A digital/optical color print is usually outsourced. You need not sit in front of a computer for any part of the process.
Pieter - what the heck do you mean by digital/optical? If you're referring to laser prints made using serious devices like Lambda, LIghtjet, and Chromira, it's still entirely based on a scan and digital tweaking afterwards, even though the final chemical processing after programmed laser exposure is RA4, just like with an optically enlarged print afterwards processed RA4.
And in the past, many laser printing services offered the photographer the opportunity to do their own "pre-flighting" in their own computer. The lab would do the drum scan, sent it to the photographer, who would do their own manipulations, and then the lab would do the final printing. A fussy photographer could easily sit on his butt an entirely week punching buttons to get the look he wanted, as test samples were mailed to him. The best of them would even write the own custom software. But even they did better work in a real color darkroom equipped with a good enlarger, based on what I've seen.
The grass is always greener on the other side of the fence. But cattle will always move around trying to find out, regardless. But nothing has really changed. Exceptional prints require real work and dedication regardless of how they're done.
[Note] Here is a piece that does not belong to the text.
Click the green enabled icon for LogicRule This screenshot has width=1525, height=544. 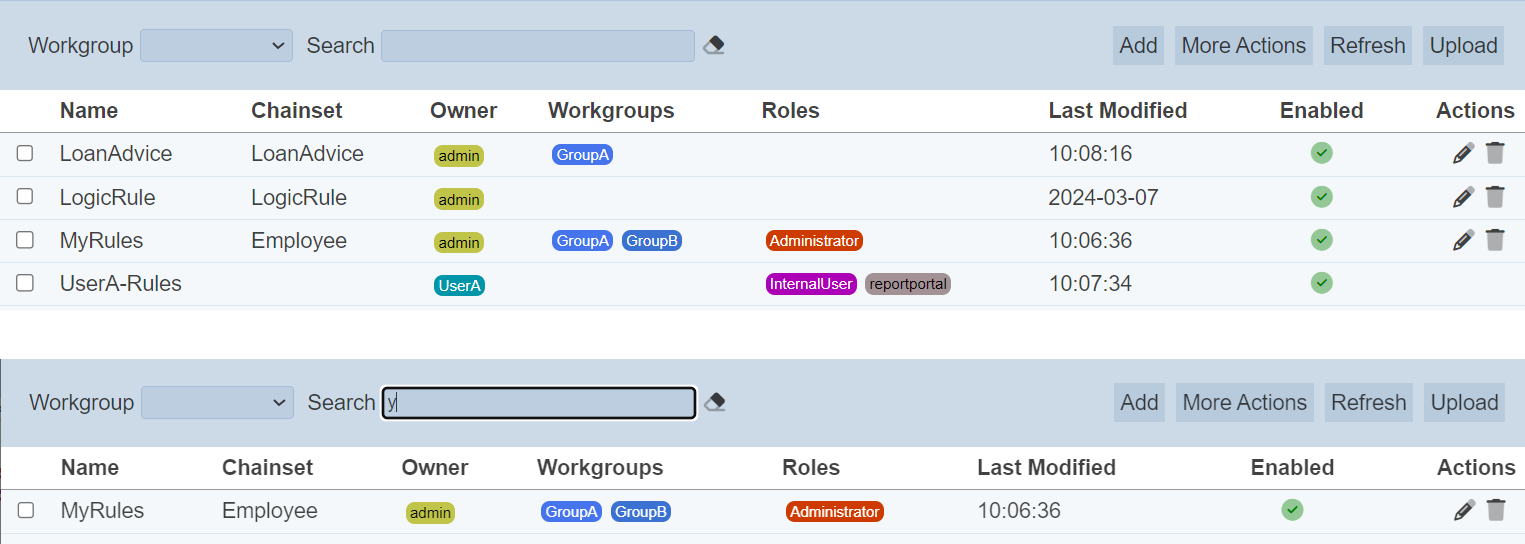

I am referring to the process In the original post.
I see the advantage of A being resistance to possibility of ink running or smudging, vs. when Fuji Crystal paper is used for photochemical image.
I think the OP was talking about the two ways get a print on RA4 paper, not inkjet.
A digital/optical color print is usually outsourced. You need not sit in front of a computer for any part of the process.
Drop off your film to have a lab either optically print like an analog minilab or scan and print like in a Frontier.How do you end up with the final edit to send out?
Drop off your film to have a lab either optically print like an analog minilab or scan and print like in a Frontier.